When it was ‘completed’ in the 1370s with the addition of the Palais Neuf (New Palace), the fortress at Avignon could easily be counted among the largest buildings in the world. Since then it has suffered, with successive generations pulling parts down or modifying it to suit their needs. The distinctive towers over the gate house had to rebuilt in the 20th century and many of the magnificently frescoed interiors have been lost. As best as can be, the look of the castle, as it would have been when it was the seat of papal authority, is cleverly recreated for the visitors with the aid of tablet computers that can be wafted around the room to display a computer rendered mock up of what you are looking at. Perhaps unsurprisingly, one of the highlights was the kitchen, that was used in later years to supply the massive banqueting hall, with its enormous central hearth under an architectural marvel—an octagonal chimney, almost exactly the same as the one at the Royal Abbey at Fontevraud, in the Loire Valley. I wish I could have taken a photo that did it justice.

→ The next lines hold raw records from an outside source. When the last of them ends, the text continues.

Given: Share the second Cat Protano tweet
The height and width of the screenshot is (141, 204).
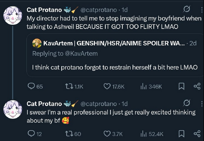Looking at the screenshot, I should pos(197,134).
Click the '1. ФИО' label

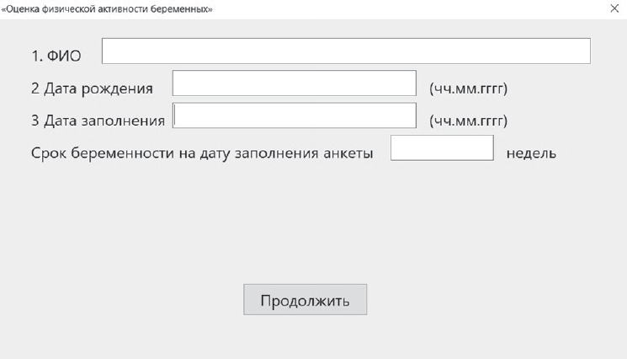tap(56, 56)
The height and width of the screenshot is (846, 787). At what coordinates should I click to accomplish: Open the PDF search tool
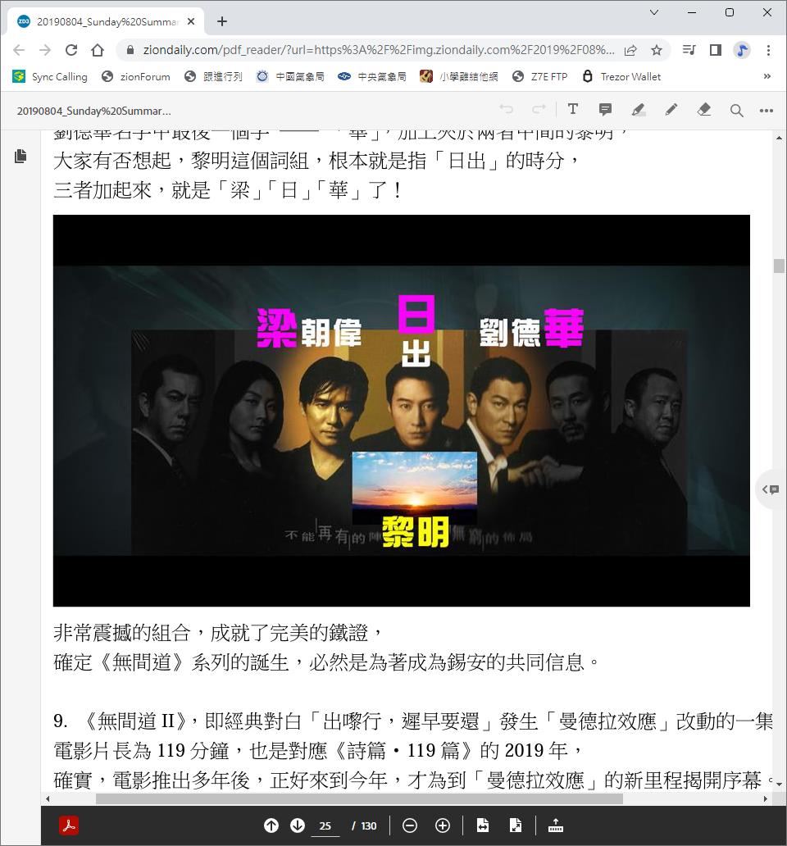point(736,111)
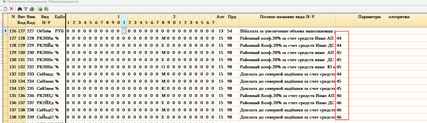Click the 'Алг' column header

221,17
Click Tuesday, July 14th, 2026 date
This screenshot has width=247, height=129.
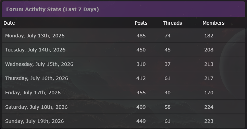click(x=35, y=50)
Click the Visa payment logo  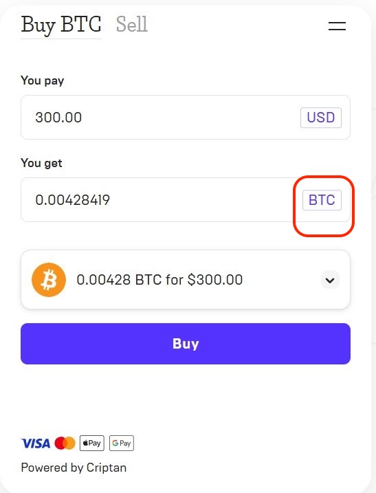coord(36,443)
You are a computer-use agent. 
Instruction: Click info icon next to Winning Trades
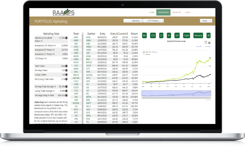click(66, 70)
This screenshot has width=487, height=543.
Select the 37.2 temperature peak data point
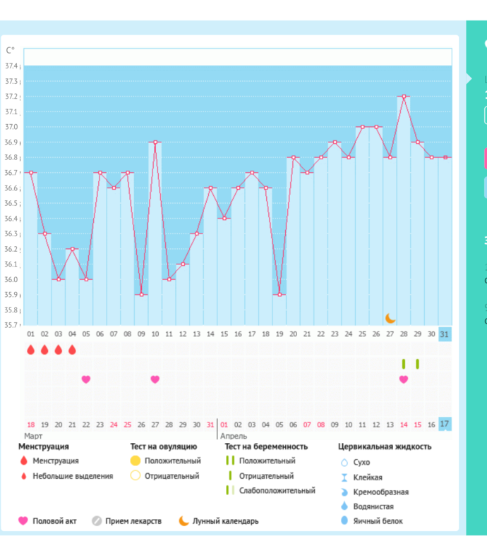click(404, 96)
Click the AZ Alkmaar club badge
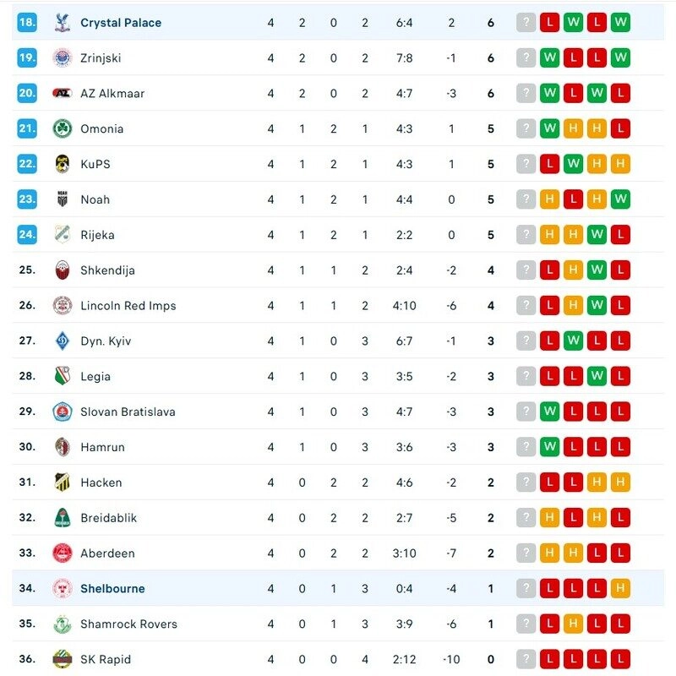Viewport: 676px width, 676px height. point(63,93)
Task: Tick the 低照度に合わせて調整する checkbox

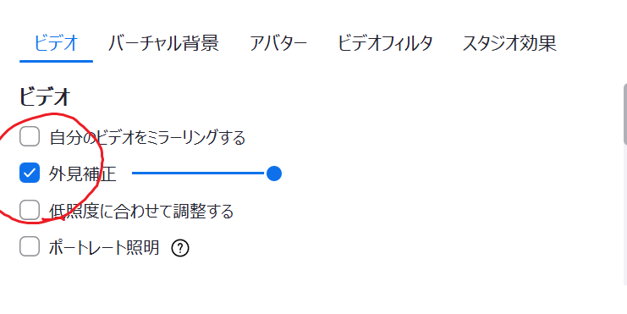Action: point(30,210)
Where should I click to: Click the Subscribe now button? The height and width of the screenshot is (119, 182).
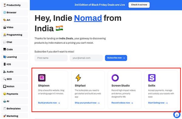point(116,58)
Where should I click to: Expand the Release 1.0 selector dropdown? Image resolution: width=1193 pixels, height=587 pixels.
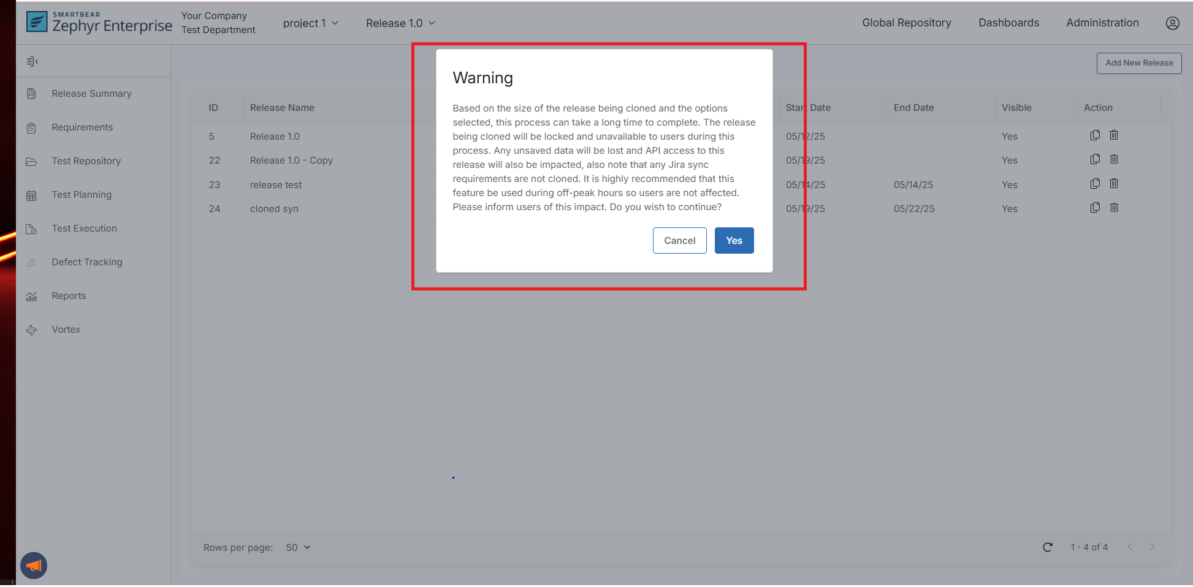click(x=400, y=23)
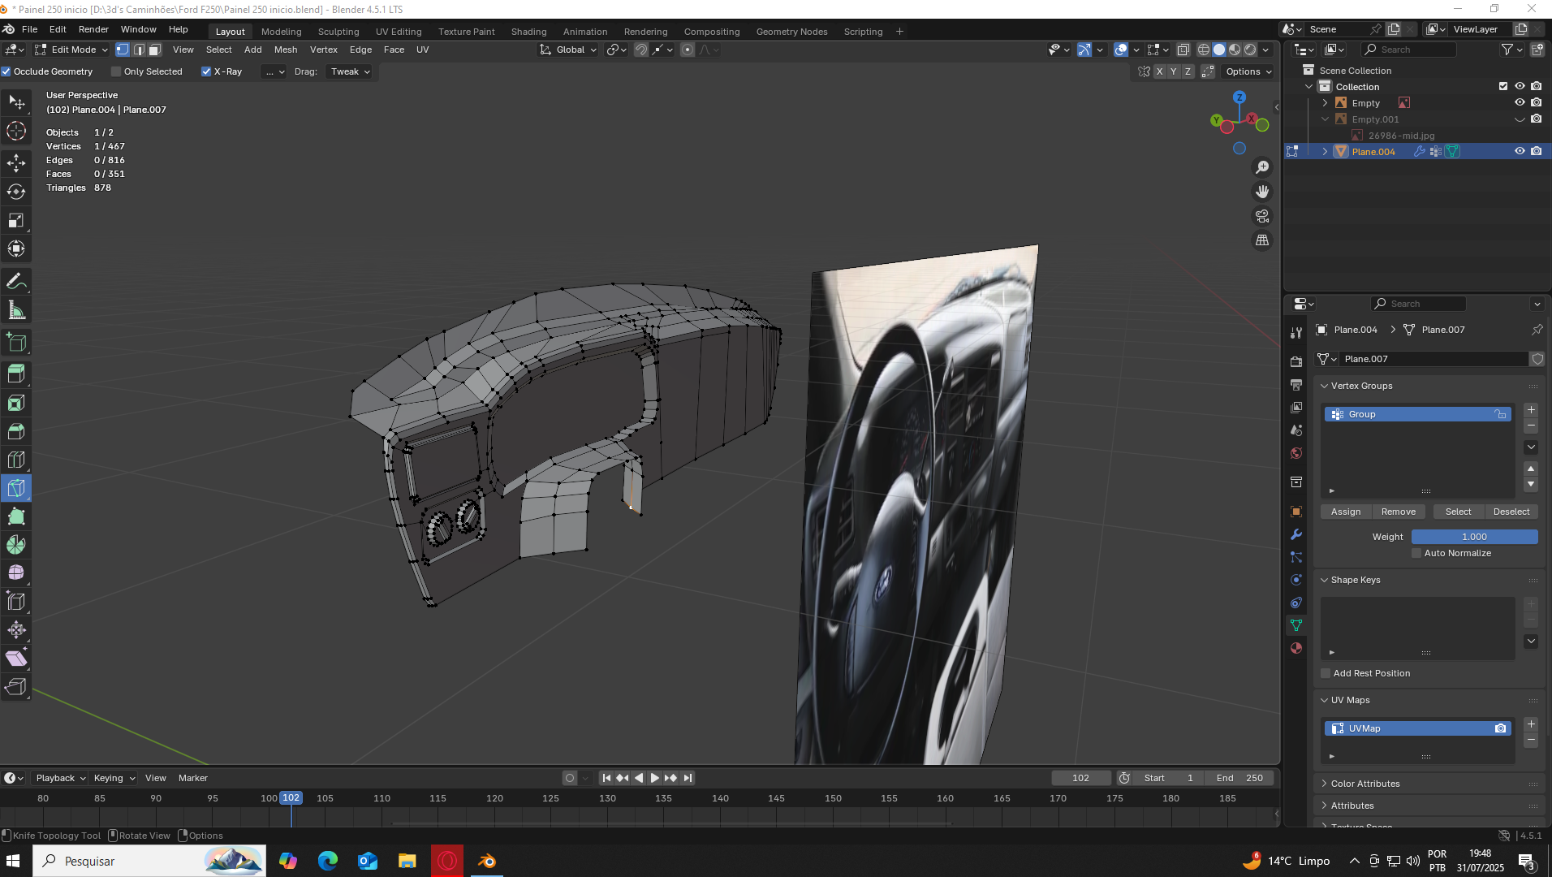Select the Knife tool in the toolbar

[16, 488]
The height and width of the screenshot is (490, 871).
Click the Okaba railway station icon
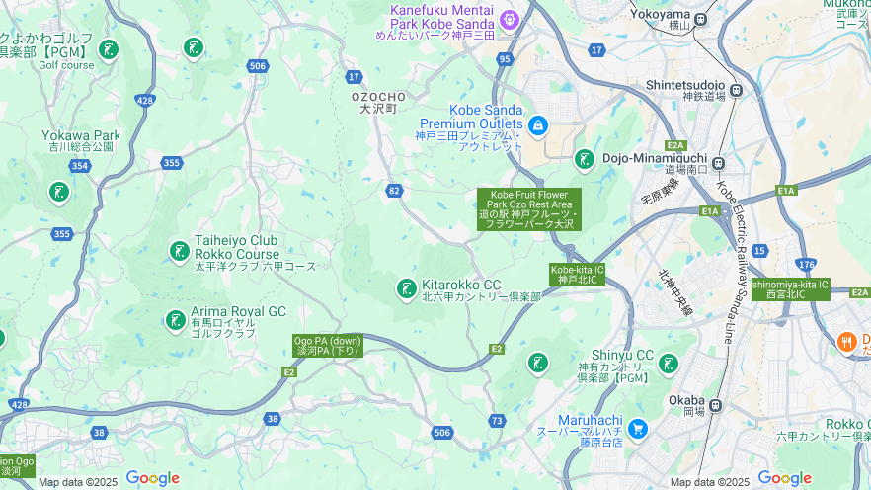click(715, 406)
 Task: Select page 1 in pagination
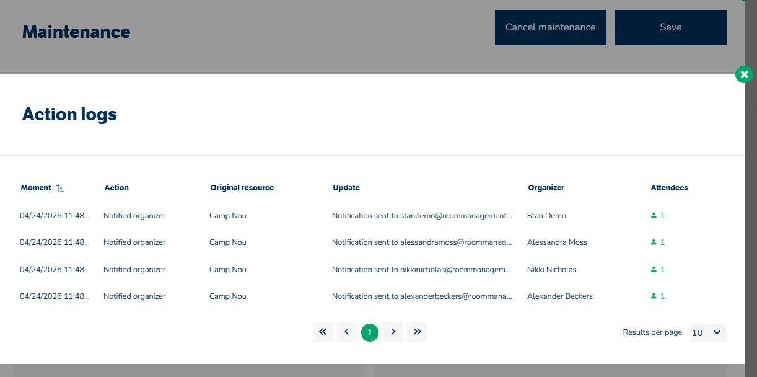pos(370,333)
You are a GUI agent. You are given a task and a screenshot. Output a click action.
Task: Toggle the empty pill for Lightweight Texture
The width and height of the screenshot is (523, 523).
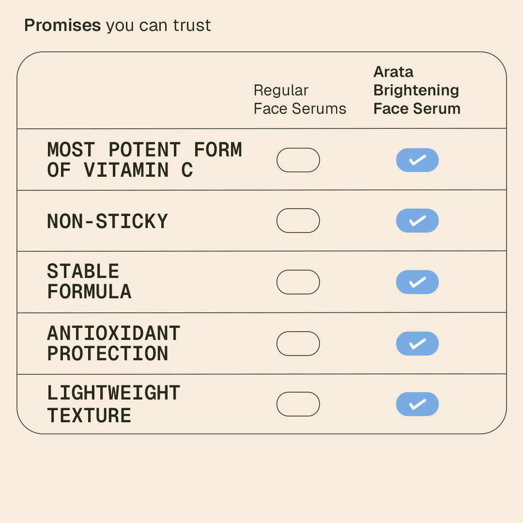pos(298,404)
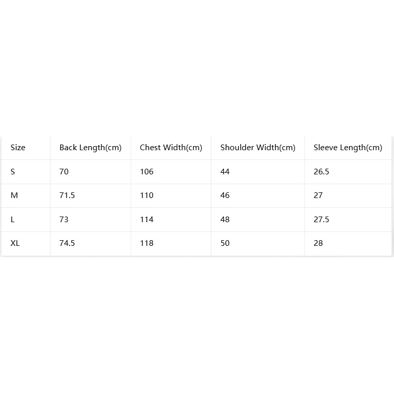Select shoulder width value 46
The width and height of the screenshot is (394, 394).
point(225,195)
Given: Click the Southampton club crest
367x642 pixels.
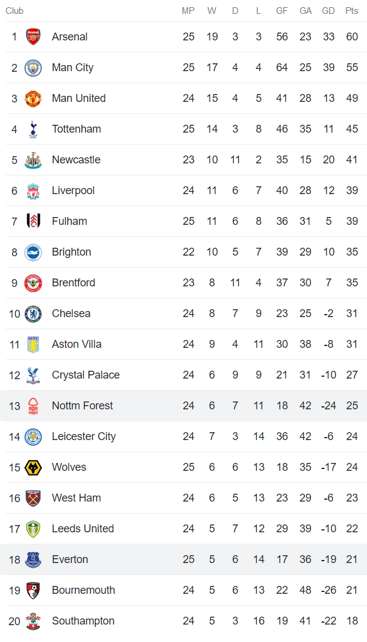Looking at the screenshot, I should click(x=33, y=621).
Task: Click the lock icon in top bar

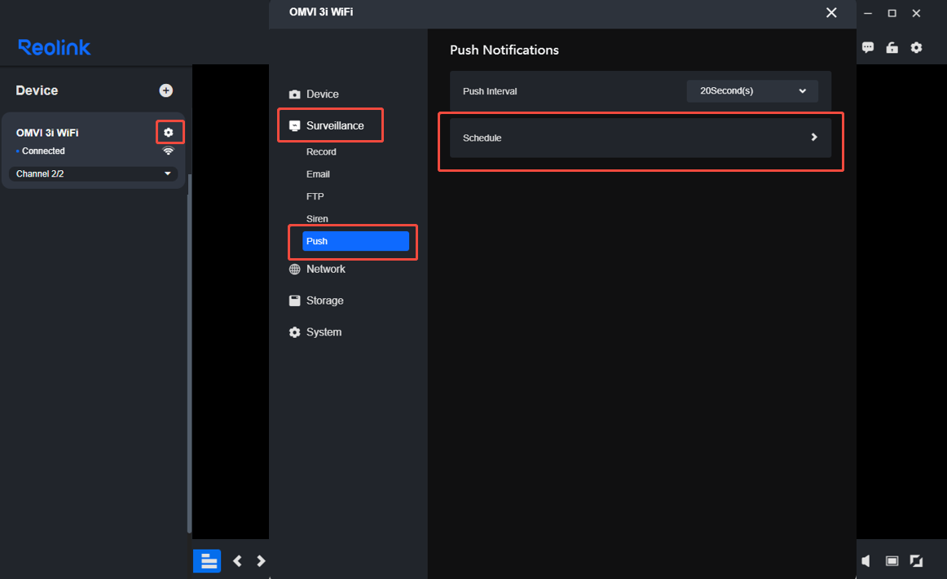Action: click(x=892, y=48)
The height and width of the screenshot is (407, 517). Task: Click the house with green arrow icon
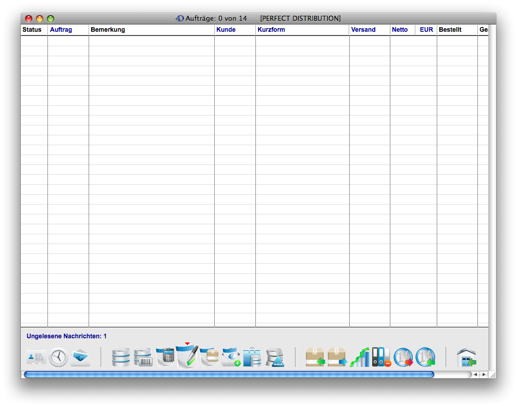pos(466,358)
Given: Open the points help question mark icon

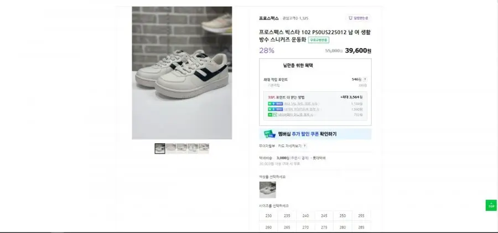Looking at the screenshot, I should tap(365, 80).
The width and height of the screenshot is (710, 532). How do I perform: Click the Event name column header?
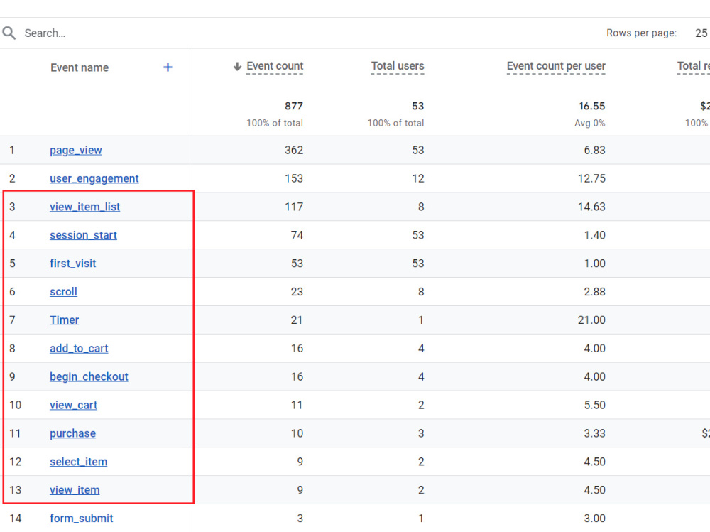(x=80, y=68)
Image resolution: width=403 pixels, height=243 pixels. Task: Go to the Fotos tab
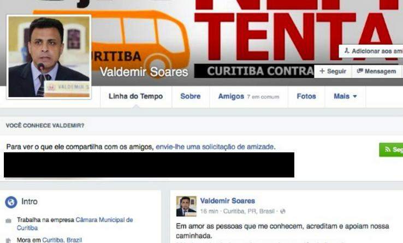click(x=306, y=97)
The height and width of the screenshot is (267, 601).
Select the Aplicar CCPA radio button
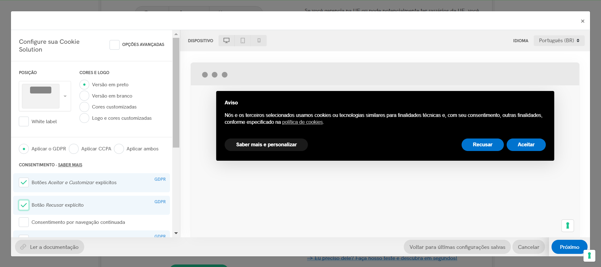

Finally, at about 4 o’clock, it stopped raining. It had been raining non-stop for nearly forty eight hours, almost unheard of in Provence. I walked up to the park on top of the bluff that the palace and cathedral are built on, which overlooks the broad sweep of the Rhone as it heads towards the sea. As the sky cleared, the sunlight reflected off the snowcapped peak of Mont Ventoux in the distance and glittered on the surging waters of the river.


Dinner: galette with cheese and ham, from Jean Le Gourmand a wonderful Avignon-based creperie.